### Records supplied
# # # # #

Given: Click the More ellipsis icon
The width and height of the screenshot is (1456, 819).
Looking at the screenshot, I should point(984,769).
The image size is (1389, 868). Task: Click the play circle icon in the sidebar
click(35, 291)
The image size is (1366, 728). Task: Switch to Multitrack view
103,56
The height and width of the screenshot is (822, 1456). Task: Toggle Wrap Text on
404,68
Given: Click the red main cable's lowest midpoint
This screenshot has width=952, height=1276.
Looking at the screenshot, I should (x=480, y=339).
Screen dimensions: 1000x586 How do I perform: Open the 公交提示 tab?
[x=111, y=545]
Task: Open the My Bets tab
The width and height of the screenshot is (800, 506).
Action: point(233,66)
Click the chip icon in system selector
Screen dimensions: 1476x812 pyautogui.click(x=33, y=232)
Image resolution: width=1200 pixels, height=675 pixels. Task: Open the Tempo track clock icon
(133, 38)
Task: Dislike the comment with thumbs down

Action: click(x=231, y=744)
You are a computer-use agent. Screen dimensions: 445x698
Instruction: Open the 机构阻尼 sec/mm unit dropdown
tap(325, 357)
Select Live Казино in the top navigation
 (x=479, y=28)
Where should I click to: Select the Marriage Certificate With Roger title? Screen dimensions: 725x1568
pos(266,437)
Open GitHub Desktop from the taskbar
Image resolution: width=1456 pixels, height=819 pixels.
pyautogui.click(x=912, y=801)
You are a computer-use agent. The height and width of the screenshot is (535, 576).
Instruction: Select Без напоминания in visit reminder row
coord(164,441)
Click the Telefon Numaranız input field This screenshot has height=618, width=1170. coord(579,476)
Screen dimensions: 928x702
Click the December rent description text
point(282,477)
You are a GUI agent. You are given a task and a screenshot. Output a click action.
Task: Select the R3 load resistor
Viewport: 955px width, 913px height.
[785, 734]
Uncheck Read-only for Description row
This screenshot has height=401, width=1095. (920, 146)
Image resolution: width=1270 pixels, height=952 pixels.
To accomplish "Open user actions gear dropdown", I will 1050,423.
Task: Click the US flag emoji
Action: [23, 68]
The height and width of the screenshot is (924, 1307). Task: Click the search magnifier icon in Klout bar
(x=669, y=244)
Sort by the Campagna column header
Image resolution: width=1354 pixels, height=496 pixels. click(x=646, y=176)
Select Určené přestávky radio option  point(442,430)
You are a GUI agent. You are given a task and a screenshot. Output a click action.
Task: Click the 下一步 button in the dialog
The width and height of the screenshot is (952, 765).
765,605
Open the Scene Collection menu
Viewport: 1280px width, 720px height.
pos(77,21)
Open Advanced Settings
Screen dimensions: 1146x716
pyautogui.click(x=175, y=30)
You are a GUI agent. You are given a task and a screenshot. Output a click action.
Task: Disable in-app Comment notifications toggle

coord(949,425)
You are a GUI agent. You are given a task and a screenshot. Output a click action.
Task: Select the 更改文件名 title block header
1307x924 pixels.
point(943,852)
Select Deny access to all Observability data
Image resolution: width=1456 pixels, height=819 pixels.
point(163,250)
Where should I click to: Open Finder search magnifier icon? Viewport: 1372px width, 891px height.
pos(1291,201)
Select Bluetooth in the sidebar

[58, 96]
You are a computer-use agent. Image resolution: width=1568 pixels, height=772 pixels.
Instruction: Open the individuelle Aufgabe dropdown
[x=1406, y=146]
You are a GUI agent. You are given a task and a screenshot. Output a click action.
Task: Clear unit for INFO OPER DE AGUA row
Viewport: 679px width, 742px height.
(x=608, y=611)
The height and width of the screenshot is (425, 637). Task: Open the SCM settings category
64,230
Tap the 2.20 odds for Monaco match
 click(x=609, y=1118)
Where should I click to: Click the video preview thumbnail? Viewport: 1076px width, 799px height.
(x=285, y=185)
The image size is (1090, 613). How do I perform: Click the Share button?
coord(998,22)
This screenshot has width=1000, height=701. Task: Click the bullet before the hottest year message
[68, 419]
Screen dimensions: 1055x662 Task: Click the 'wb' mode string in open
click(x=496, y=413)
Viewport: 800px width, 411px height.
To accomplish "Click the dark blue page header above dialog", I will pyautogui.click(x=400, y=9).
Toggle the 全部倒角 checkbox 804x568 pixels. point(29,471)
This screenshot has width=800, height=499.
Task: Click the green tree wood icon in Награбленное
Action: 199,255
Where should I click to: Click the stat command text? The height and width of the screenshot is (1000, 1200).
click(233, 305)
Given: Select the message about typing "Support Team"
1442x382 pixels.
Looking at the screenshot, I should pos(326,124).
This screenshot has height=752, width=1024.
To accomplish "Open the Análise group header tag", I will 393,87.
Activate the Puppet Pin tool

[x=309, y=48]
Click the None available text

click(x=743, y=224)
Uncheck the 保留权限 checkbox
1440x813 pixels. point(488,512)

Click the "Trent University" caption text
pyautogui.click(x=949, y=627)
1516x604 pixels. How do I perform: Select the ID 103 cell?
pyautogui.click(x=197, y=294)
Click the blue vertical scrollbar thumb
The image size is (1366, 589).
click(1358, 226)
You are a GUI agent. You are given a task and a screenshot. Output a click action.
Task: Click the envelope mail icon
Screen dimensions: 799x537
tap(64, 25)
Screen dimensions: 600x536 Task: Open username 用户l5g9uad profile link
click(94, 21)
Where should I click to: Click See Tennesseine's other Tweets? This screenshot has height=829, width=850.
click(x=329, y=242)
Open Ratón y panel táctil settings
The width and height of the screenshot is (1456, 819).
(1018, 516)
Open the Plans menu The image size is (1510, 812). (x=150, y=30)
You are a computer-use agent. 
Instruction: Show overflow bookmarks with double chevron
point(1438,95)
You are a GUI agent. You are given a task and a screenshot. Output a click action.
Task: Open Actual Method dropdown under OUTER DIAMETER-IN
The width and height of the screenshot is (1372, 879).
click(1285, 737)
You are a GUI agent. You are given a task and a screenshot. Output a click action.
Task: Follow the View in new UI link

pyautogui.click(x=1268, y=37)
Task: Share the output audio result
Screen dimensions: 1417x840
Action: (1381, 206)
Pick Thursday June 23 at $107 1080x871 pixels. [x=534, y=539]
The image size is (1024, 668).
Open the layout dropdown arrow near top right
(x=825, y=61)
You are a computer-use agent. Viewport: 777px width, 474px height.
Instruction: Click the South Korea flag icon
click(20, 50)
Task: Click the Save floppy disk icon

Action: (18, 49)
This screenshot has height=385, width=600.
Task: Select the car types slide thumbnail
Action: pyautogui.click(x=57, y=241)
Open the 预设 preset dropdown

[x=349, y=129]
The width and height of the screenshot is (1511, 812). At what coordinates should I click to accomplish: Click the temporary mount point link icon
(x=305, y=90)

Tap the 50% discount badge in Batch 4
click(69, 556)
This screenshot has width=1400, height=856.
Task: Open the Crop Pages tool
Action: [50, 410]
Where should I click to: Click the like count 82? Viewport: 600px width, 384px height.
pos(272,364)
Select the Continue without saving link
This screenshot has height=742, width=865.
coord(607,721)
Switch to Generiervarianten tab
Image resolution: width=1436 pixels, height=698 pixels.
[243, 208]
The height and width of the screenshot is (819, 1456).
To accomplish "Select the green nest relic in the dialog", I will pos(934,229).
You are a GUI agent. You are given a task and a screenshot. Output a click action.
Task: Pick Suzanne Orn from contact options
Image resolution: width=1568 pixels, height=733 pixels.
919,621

# # # # #

### Required work
Copy the items above word for word, starting at the line that contains "Where should I click to: Open" and ending at the line that contains "click(x=609, y=1118)".

### Written reply
Where should I click to: Open Finder search magnifier icon? Viewport: 1372px width, 891px height.
pos(1291,201)
Select Bluetooth in the sidebar

[58, 96]
You are a computer-use agent. Image resolution: width=1568 pixels, height=772 pixels.
Instruction: Open the individuelle Aufgabe dropdown
[x=1406, y=146]
You are a GUI agent. You are given a task and a screenshot. Output a click action.
Task: Clear unit for INFO OPER DE AGUA row
Viewport: 679px width, 742px height.
(x=608, y=611)
The height and width of the screenshot is (425, 637). Task: Open the SCM settings category
64,230
Tap the 2.20 odds for Monaco match
 click(x=609, y=1118)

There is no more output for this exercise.